Removing all MetaData from PDF files

Started by craisin, February 21, 2012, 11:29:54 AM

Previous topic - Next topic

Phil Harvey

Actually, thinking about this now, I realize that it may be sufficient, and maybe not too difficult, to just zero out the old data.  The file still wouldn't be linearized, but at least the old metadata would be gone.  I'll look into this.

- Phil
...where DIR is the name of a directory/folder containing the images.  On Mac/Linux/PowerShell, use single quotes (') instead of double quotes (") around arguments containing a dollar sign ($).

Phil Harvey

It turns out there are 3 problems with this:

1. It is harder than I had hoped to simply zero out the existing metadata.

2. The solution wouldn't be complete because there could already be unused objects containing old metadata in the original PDF, and ExifTool wouldn't be able to zero out these.

3. It has been advertised that ExifTool PDF edits are reversible, and some users may be relying on this feature.

- Phil
...where DIR is the name of a directory/folder containing the images.  On Mac/Linux/PowerShell, use single quotes (') instead of double quotes (") around arguments containing a dollar sign ($).

IWTA

Phil
Removing metadata (not hiding) in PDF files is a very urgent problem. It is relevant because it is one of the most common formats for exchanging documents, and there are no alternatives for deleting metadata in PDF files. Anyway, this problem needs to be somehow solved. Hiding metadata is not a way out. And I don't know whether this "hiding" of metadata is necessary at all? Hide metadata from yourself? But that makes no sense! And from other people, such "hiding" of metadata does not work.
I think it's correct to delete (rather than "hide") metadata HOW IT IS POSSIBLE for this format. And before or after deleting the metadata, display a message saying that deleting metadata in this format will be irreversible and possibly incomplete.
And IF there are people who need the function of "hiding" metadata (but I doubt it), then you can implement the "hiding" through an additional command.

Phil Harvey

The technique is to run ExifTool, then re-linearze the PDF with a PDF utility.
...where DIR is the name of a directory/folder containing the images.  On Mac/Linux/PowerShell, use single quotes (') instead of double quotes (") around arguments containing a dollar sign ($).

Hayo Baan

Quote from: Phil Harvey on August 14, 2019, 07:32:49 AM
The technique is to run ExifTool, then re-linearze the PDF with a PDF utility.

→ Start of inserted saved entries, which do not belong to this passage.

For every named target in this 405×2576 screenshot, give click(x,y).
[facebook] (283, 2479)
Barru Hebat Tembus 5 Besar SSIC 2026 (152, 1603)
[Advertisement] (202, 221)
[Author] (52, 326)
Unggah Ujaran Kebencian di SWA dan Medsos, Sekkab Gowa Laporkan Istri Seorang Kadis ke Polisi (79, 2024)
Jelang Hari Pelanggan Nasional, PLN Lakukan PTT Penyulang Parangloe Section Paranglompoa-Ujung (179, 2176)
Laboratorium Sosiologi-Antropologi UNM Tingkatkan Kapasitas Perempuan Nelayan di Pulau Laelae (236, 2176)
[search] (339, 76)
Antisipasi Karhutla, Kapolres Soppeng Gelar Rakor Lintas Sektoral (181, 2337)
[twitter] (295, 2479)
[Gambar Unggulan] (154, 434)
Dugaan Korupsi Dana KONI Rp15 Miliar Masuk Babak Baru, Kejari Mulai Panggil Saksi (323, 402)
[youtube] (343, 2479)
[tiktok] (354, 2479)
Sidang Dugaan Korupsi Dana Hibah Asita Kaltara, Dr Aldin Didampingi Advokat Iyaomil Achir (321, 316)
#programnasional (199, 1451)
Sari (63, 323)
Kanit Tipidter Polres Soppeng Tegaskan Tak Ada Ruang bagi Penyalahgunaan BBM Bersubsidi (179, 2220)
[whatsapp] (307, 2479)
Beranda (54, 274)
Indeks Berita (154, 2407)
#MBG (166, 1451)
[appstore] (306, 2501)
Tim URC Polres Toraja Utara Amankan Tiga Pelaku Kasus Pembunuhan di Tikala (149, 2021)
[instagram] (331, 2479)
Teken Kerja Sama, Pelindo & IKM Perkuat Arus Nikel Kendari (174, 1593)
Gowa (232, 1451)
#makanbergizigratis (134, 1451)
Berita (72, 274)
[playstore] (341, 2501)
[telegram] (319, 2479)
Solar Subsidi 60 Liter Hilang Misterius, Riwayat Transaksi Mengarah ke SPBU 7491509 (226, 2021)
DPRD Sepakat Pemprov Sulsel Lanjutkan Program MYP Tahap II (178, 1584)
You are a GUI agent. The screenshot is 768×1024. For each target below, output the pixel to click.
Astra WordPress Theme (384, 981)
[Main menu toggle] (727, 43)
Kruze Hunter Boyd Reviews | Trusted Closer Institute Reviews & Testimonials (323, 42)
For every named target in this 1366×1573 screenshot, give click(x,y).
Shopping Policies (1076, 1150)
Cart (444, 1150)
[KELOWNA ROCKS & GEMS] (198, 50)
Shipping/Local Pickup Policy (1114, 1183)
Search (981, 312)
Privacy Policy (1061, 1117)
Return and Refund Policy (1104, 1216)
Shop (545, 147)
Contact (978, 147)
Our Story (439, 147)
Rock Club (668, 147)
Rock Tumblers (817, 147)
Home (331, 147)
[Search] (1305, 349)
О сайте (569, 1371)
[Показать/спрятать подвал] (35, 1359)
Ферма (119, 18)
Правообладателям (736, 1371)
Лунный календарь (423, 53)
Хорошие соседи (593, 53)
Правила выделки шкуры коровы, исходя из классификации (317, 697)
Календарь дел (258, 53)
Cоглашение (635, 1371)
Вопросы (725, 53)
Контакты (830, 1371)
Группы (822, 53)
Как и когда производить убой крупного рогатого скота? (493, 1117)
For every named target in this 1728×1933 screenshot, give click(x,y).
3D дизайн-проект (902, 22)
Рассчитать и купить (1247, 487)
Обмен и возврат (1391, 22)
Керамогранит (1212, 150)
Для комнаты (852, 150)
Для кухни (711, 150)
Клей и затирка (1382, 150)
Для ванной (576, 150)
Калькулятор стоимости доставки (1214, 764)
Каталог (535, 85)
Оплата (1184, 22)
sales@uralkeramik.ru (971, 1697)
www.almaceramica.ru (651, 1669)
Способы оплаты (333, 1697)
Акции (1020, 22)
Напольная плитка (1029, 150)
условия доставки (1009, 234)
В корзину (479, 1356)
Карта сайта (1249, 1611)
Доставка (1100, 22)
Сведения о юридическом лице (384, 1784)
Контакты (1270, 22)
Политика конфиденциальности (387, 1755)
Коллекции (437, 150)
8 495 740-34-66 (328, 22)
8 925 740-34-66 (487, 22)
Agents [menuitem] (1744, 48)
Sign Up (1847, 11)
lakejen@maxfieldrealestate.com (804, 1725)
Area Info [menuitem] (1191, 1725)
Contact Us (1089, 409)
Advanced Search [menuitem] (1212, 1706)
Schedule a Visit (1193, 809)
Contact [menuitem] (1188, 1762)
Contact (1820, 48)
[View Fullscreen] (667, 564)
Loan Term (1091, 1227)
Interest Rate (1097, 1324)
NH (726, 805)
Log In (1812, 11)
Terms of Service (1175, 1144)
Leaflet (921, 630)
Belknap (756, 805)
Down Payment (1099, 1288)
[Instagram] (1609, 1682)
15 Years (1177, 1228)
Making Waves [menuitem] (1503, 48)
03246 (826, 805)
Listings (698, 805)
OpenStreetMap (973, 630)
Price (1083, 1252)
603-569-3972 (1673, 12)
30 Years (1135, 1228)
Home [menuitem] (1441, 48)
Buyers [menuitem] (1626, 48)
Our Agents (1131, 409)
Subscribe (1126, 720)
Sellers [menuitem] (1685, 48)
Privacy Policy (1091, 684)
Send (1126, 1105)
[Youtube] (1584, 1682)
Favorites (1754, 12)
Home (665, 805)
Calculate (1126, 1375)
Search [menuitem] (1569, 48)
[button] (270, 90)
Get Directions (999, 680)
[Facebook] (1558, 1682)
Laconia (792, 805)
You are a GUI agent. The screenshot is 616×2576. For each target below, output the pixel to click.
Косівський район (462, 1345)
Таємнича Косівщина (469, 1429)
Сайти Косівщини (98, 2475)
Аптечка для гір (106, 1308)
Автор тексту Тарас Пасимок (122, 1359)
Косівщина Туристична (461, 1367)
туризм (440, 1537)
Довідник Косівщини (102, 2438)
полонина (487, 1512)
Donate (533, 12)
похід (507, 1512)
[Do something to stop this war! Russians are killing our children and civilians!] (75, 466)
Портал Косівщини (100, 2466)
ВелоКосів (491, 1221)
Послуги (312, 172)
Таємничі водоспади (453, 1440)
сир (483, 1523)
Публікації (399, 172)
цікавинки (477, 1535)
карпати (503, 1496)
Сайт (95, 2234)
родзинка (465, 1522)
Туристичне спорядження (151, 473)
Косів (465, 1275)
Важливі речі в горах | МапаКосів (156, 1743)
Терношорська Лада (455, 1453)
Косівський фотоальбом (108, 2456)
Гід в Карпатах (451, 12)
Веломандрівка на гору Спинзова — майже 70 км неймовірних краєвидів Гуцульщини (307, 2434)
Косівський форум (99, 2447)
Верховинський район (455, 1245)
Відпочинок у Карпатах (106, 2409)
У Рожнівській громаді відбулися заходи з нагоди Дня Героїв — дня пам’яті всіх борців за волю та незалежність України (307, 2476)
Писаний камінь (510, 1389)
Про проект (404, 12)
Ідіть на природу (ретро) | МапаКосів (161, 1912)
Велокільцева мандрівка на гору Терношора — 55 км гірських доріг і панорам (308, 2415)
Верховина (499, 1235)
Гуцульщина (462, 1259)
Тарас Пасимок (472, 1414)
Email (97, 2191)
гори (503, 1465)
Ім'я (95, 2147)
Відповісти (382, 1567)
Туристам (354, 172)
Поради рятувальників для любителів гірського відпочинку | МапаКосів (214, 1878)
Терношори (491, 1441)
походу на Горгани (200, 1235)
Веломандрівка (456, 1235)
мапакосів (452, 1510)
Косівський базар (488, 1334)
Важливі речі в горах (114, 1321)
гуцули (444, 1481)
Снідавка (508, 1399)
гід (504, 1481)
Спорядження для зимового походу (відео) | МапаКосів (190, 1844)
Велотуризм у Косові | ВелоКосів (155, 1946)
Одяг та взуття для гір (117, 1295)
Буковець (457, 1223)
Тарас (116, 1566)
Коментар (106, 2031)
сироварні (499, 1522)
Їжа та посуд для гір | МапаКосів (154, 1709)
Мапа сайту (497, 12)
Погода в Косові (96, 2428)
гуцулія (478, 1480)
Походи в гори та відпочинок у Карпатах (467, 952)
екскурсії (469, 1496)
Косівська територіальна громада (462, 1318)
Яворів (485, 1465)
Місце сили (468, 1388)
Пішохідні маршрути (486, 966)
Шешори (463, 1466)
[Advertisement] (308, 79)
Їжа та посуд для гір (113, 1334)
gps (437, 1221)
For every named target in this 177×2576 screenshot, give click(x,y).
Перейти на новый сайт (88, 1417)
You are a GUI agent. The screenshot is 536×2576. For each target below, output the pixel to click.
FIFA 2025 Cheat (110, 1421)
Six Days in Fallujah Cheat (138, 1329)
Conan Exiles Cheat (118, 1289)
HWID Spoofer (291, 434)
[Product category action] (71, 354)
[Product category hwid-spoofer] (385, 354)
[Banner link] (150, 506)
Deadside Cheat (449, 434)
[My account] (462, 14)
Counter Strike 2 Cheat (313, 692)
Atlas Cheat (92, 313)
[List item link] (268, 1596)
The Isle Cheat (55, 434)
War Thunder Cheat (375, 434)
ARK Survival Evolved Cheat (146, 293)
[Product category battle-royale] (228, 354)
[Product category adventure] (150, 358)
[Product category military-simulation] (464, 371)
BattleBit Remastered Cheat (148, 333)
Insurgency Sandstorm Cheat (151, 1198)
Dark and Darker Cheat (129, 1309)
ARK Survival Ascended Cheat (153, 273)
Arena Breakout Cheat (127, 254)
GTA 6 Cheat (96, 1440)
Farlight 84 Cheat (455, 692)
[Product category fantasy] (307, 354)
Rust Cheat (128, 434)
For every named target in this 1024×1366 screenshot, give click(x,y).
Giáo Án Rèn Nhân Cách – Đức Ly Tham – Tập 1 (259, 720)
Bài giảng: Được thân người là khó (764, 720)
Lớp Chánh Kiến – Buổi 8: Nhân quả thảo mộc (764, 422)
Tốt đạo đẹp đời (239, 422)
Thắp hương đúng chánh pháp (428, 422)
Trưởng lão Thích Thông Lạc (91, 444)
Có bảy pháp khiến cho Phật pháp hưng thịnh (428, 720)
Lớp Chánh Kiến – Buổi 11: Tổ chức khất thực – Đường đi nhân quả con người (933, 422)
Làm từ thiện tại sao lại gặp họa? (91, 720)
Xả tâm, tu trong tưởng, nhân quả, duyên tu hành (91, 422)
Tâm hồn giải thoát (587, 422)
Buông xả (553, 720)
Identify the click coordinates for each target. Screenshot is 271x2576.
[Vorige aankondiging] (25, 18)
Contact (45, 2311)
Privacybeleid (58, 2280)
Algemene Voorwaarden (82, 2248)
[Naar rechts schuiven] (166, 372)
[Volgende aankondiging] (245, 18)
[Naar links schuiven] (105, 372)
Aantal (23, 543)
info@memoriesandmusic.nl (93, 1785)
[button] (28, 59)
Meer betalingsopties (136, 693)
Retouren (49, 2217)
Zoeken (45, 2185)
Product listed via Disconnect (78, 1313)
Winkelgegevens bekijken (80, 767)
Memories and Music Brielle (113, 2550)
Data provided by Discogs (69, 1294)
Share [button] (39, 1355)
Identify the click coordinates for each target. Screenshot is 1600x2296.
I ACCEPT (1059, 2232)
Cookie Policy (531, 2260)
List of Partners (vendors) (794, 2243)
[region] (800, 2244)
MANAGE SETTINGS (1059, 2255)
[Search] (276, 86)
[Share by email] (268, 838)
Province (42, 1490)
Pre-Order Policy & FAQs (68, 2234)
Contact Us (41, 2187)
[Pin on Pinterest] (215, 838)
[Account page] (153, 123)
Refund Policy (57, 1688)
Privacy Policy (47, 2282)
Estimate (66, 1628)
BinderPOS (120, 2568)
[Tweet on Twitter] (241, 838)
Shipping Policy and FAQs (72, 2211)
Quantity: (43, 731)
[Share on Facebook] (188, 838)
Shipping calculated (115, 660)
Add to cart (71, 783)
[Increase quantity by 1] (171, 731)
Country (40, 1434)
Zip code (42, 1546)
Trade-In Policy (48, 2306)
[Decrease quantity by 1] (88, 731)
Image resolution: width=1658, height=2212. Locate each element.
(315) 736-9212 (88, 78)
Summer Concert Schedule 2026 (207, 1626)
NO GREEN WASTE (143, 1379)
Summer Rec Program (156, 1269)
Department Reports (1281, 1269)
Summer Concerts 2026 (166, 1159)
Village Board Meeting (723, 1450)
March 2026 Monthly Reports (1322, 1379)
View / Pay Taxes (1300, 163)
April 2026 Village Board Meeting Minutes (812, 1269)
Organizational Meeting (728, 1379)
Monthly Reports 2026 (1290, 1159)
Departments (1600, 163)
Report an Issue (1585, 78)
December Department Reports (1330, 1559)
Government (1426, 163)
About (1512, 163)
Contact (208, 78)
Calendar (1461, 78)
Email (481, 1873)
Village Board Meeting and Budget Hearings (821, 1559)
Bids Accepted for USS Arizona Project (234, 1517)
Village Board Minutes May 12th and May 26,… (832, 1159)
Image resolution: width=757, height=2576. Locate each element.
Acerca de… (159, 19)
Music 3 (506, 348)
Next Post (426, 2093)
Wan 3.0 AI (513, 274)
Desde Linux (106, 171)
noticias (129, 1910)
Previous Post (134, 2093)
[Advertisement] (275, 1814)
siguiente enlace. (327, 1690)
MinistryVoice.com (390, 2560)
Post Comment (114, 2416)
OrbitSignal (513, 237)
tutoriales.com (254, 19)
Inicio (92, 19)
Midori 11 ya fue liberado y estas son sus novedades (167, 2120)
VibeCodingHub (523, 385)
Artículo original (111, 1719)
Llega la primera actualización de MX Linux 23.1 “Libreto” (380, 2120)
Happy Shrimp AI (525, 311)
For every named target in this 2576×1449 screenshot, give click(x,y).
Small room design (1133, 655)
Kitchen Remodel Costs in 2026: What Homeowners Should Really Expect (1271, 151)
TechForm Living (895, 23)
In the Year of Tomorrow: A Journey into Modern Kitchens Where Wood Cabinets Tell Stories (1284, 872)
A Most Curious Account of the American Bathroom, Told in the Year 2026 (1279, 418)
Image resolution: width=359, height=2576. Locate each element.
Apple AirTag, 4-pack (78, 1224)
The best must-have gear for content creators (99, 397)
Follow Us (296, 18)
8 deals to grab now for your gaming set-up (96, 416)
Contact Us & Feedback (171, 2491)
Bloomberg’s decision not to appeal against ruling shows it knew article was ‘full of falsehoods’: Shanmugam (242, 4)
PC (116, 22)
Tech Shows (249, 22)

IWTA, to re-linearise after removing metadata you can e.g. use qpdf (on a Mac you can install it easily with brew: brew install qpdf).

For example:
# Strip metadata example.pdf and re-linearise:
exiftool -all= -overwrite_original example.pdf
mv example.pdf temp.pdf
qpdf --linearize temp.pdf example.pdf
Hayo Baan – Photography
Web: www.hayobaan.nl

IWTA

Phil
Is it possible to add the LINEARIZATION FUNCTION CODE from the qpdf program to the ExifTool program? So that in the end result, to completely remove metadata from the PDF file, the metadata was "hidden" first (a function already implemented) and re-linearization was automatically started immediately. This will allow you to completely delete metadata using only one already familiar metadata removal command in ExifTool and without using third-party applications. Is it possible to do this?

Phil Harvey

...where DIR is the name of a directory/folder containing the images.  On Mac/Linux/PowerShell, use single quotes (') instead of double quotes (") around arguments containing a dollar sign ($).

IWTA

Using a bunch of ExifTool and qpdf programs doesn't guarantee complete removal of metadata?

Hayo Baan

If you follow the procedure as I outlined in my previous post, all metadata should be gone, completely and irreversible.
Hayo Baan – Photography
Web: www.hayobaan.nl

StarGeek

Then there's also the option of using the OS Print to PDF driver.
* Did you read FAQ #3 and use the command listed there?
* Please use the Code button for exiftool code/output.
 
* Please include your OS, Exiftool version, and type of file you're processing (MP4, JPG, etc).

IWTA

Quote from: Hayo Baan on August 14, 2019, 08:01:23 AM
# Strip metadata example.pdf and re-linearise:
exiftool -all= -overwrite_original example.pdf
mv example.pdf temp.pdf
qpdf --linearize temp.pdf example.pdf

I found a .bat file on the network with the following contents:
exiftool -overwrite_original -all:all="" %1
qpdf --pages %1 1-z -- --empty output.pdf
REM qpdf --linearize %1 output.pdf
move output.pdf %1
REM pause

I made a shortcut to this .bat file and if I need to clear the document of metadata, I drag the desired PDF file to this icon and the metadata is deleted. But after processing in this way, tails remain. If you open the file after processing in a text editor, then there you can see in which program the document was created. Also, the values ​​remain DocumentID, OriginalDocumentID, LastModified.
I created a .bat file from the command you proposed and dragged the document onto the icon of this .bat file, but file processing never happened. :(
Maybe need to correct the metadata deletion command that you proposed so that it can be used as a .bat file?


IWTA

Quote from: StarGeek on August 14, 2019, 03:26:31 PM
Then there's also the option of using the OS Print to PDF driver.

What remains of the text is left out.